Stored data entries:

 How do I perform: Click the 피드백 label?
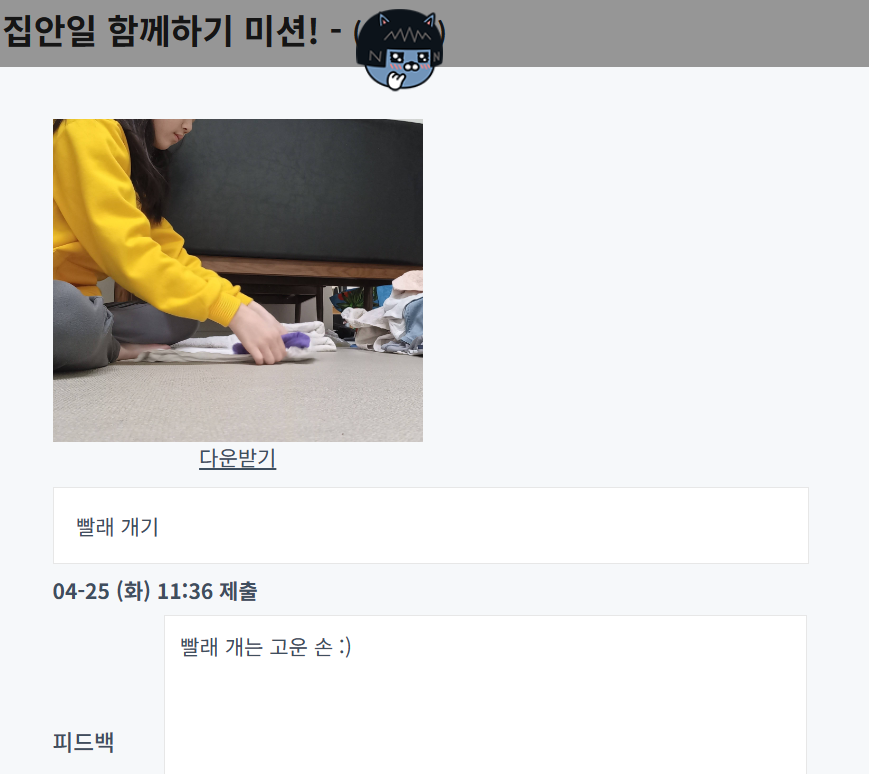(84, 741)
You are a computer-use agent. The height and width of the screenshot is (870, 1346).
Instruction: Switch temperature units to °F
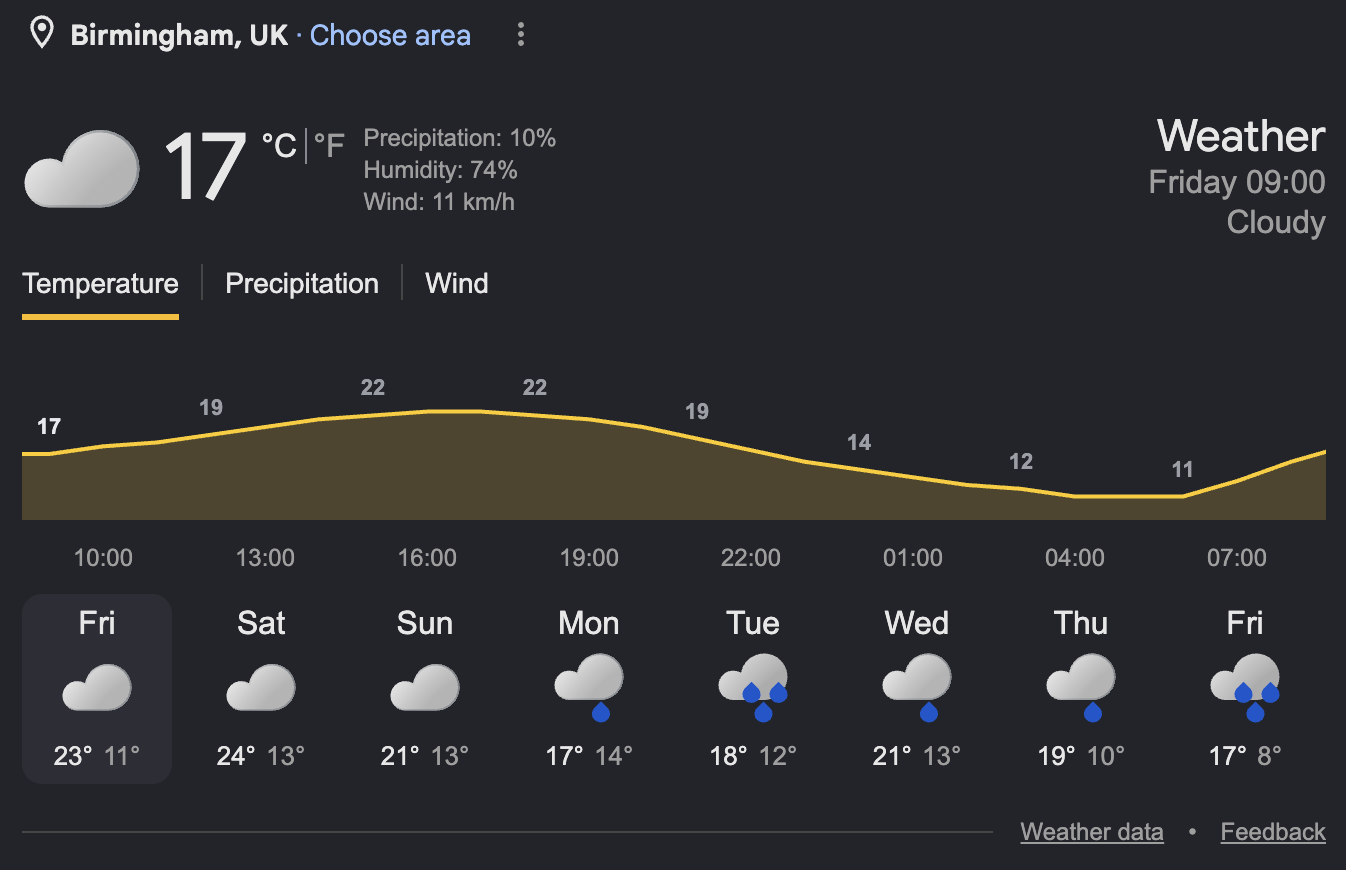pos(329,146)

*To do*: Except for pictures, copy the records above exactly.

*Task response*:
 How do I perform: Click the 피드백 label?
(84, 741)
You are a computer-use agent. The height and width of the screenshot is (870, 1346).
Instruction: Switch temperature units to °F
pos(329,146)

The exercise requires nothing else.